Suyun gelmesine asla karşı olmadıklarını, yatırımların sadece Türkiye malı olmasına karşı olduklarını ifade eden Çakıcı, bu konunun geçmişten bugüne böyle olduğunu, zaten bu anlaşmayı 3 yıl önce UBP’nin imzaladığını, şimdi de UBP’nin hükümette olduğunu işaret etti, “yap işlet devret” modelinin “özelleştirme” modeli olduğunu belirtti.

CTP Lefkoşa Milletvekili Tufan Erhürman da, su konusunda CTP Parti Meclisi’nin kendi kararını veya değerlendirmesini yapacağını, ancak yatırımlar söz konusu olduğunda özel şirketlerin yatırım yapmasına normal baktıklarını ve bu konuda daha önce yaptığı açıklamaları anımsattı.

Erhürman, bu yüzden CTP’nin “özelleştirmeye karşı olmasını” veya “yap işlet devret” yaptırmayacak gibi konuşulmasının doğru olmadığını ifade ederek, “yap işlet devret” modelinin sadece “özelleştirme” anlamına gelmediğini, bunların tartışılabileceğini kaydetti.

Muhalefetin görüşlerini saygıyla sevgiyle karşıladıklarını ifade eden Erhürman, Ankara’da bir görüşme yapılacağını ve bunun elbet Mecliste görüşüleceğini kaydetti.
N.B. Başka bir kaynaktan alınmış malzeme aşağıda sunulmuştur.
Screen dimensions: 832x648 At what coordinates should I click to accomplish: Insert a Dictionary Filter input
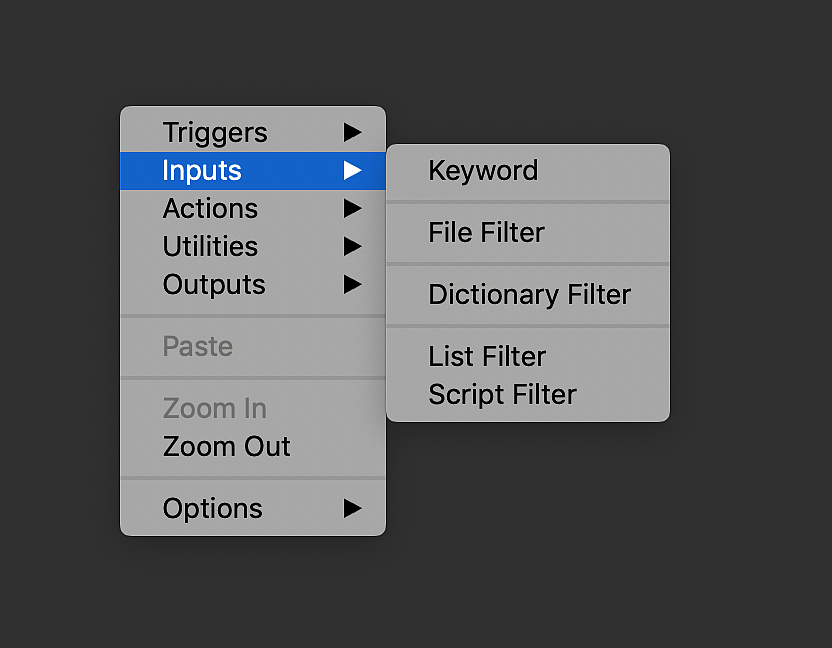529,294
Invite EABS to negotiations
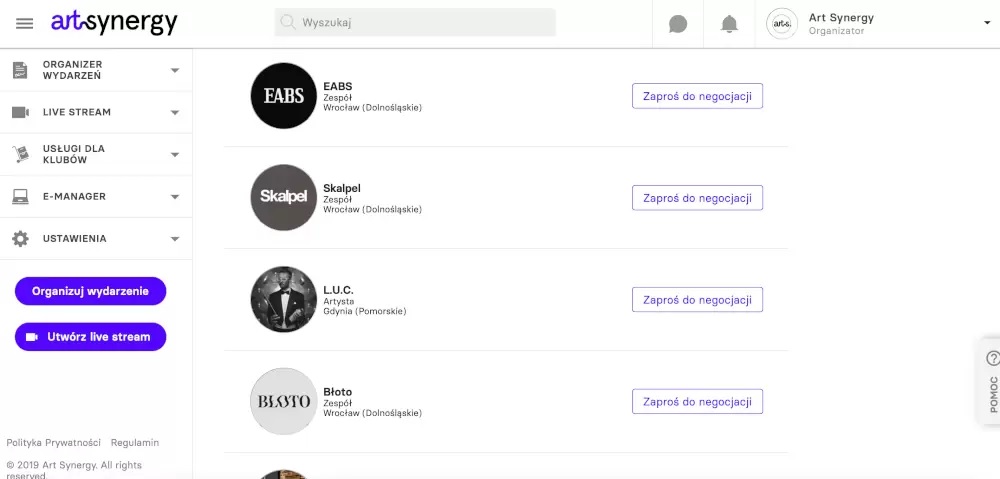Image resolution: width=1000 pixels, height=479 pixels. (697, 96)
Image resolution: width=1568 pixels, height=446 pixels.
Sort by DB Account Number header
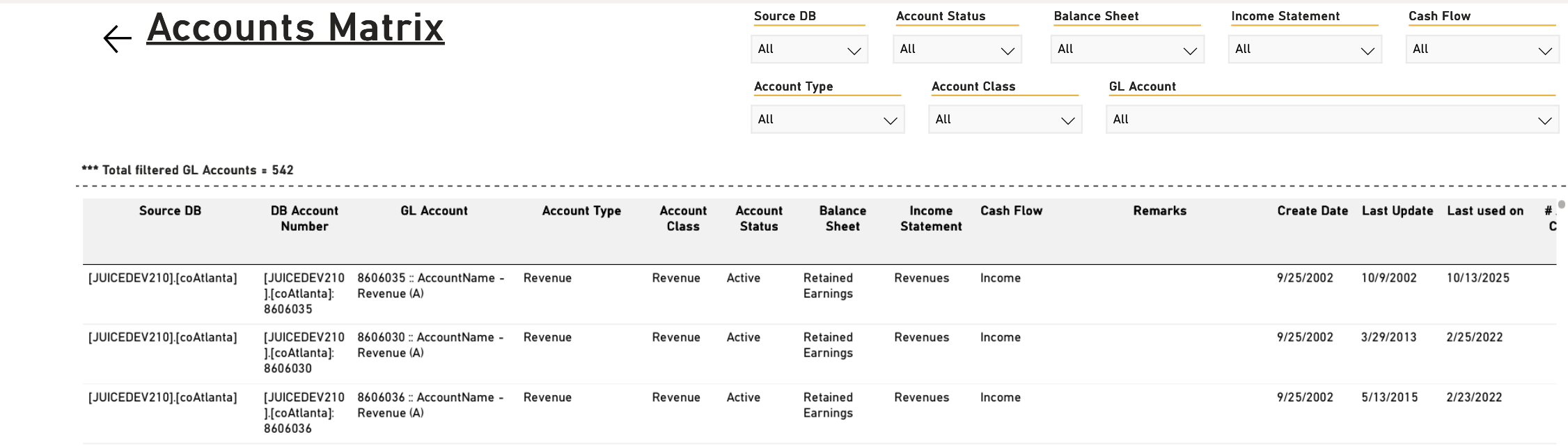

Erhürman, “Yap İşlet devret” modeline de geçmişte karşı olunmadığının açık olduğunu, Gazimağusa Belediyesi’nde bunu yaptıklarını söyledi.

Erhürman, Dinçyürek’in “Türkiye’den kablo ile elektrik getirilmesiyle” ilgili bir soru üzerine bu sorunun “demagoji” olduğunu kaydetti, ülkeye yapılacak yatırımların ülkeye gerçekten katkı sağlayacaksa karşı olmadıklarını vurguladı, elektrik ile ilgili parti olarak çok ciddi bir şekilde çalıştıklarını ve bu konuda her ciddi partiden aynı çalışmayı beklediklerini kaydetti.

Önemli olanın yapılacak yatırımın ülkeye uygun olup olmadığının belirlenmesi olduğunu belirten Erhürman, hükümetin su konusundaki teklifinin, yönetimin kendilerinde olması olduğunu vurguladı.

Erhürman, konunun çok ciddi olduğunu, hassas olduklarını, bu yüzden kavga edilecek bir konu olmadığını belirtti.

UBP Genel Başkanı Hüseyin Özgürgün de, su konusunda hükümetler arası anlaşma metninin Türkiye ile imzalanması konusunda adımın pazartesi atılacak olmasından son derece memnun olduklarını kaydetti.

“Geç de olsa konunun imza aşamasına gelmesinden son derece memnunuz” diyen Özgürgün, hükümeti bozacak raddeye gelmediğini, önemli olanın netice alınması olduğunu kaydetti. Özgürgün, suyun sadece Kıbrıs Türk halkı için  değil Kıbrıs için önemli olduğunu vurgulayarak, burada suyun en akıllıca ekonomik şekilde işletilmesini, geleceğe önemli bir adım olarak gördüklerini, çalışma ve tartışmaların bu yönde yapıldığını söyledi.

Özgürgün, suyun ülkeye fayda getireceğini belirterek, suyun hem kullanım hem de yatırım açısından büyük önem taşıdığını vurguladı, UBP olarak burada kimseye “gol” atmadıklarını, siyasette doğru olanın; halk için doğru olanı yapmak ve halkın en doğru şekilde yararlanması olduğunu vurguladı.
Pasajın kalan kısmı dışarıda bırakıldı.